Une équipe composée de deux chiens, d'une femme et de trois hommes affronte la tempête pour rejoindre le "Reculoir", ultime hameau avant "La Grande", gigantesque montagne au bord du monde. Cette cordée doit apporter du matériel pour réparer une ligne électrique afin que le père Salomon, un ermite, ait à nouveau la lumière. Mais Gaspard, le chef de groupe, a un tout autre dessein : gravir ce sommet que personne n'a jamais réussi à atteindre. Il entraine dans son aventure le jeune Solal. C'est un roman sur le parallèle entre l'ascension en montagne et le chemin de vie de chacun.
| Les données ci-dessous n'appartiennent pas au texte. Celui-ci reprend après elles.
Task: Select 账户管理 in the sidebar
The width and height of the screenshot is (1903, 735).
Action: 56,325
C'est une parabole philosophique sur le sens de la vie, la mort, notre rapport avec le cosmos et Dieu et sur le goût du risque qui affûte la conscience de la vie. Les descriptions de l'atmosphère de la montagne, du froid, de la neige sont très belles et poétiques.
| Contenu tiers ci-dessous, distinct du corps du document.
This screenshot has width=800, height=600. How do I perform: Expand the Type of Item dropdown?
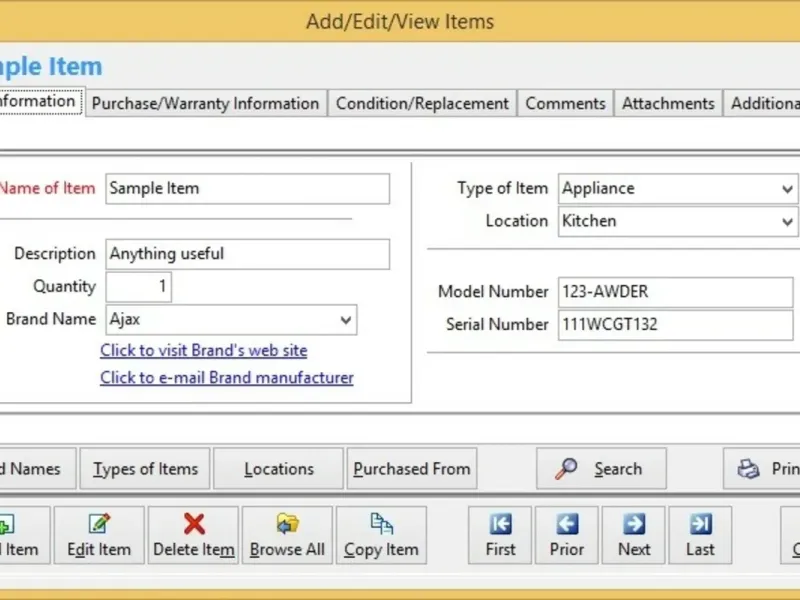787,189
Le roman raconte la rencontre entre Cézanne qui a des problèmes de vue à cause d'inflammations dues à la poussière des carrières où il travaille et un ophtalmologue connu à Paris, Barthélémy Racine qui a épousé une indienne aveugle qu'il a ramené de Californie où il avait dû s'exiler pendant la Commune. A travers cette rencontre, c'est tout le questionnement sur la capacité de voir ou de ne pas voir qui est soulevé. Comment un peintre peut-il redonner avec des couleurs et des formes tout ce qu'il voit et ressent ? Comment peut-on voir avec des yeux de nouveau-né ? Que ressentent ceux qui voient à nouveau après une opération ? Magnifique roman sur ces questions existentielles et philosophiques, écrit par touches picturales et poétiques.
Une petite fille blanche, dans une banlieue de petites maisons de mineurs alignées dans le nord de la France. De l’autre côté du terrain vague, la cité, celle des émigrés, de ceux qui ont la peau plus foncée, qui ne parlent pas la même langue, celle de Saïd. C’est la rencontre de deux enfants livrés à eux-mêmes dans la chaleur de l'été, que tout sépare, mais que tout rapproche, car ils ont les mêmes rêves. Ils vont braver les interdits et partager leurs jeux, une partie de leur vie et leur insouciance avant d’être séparés. Cette amitié fera de l’héroïne la femme qu’elle est devenue. Un roman est écrit tout en douceur, en retenue et en sobriété mais percutant.
Un premier roman puissant, rythmé et très bien construit. Il débute avec le décès de Maria, l'arrière-grand-mère de Gabrielle, 13 ans, avec laquelle elle entretenait un lien particulier et qui va bouleverser l'adolescente. Pour mieux comprendre pourquoi, la narration est entrecoupée de flashbacks qui racontent, jusqu'à ce jour fatidique, la naissance de Gabrielle, grande prématurée, puis son enfance dans une constellation familiale où les femmes sont omniprésentes, et éclairent petit à petit les zones d'ombre jusqu'aux dernières pages.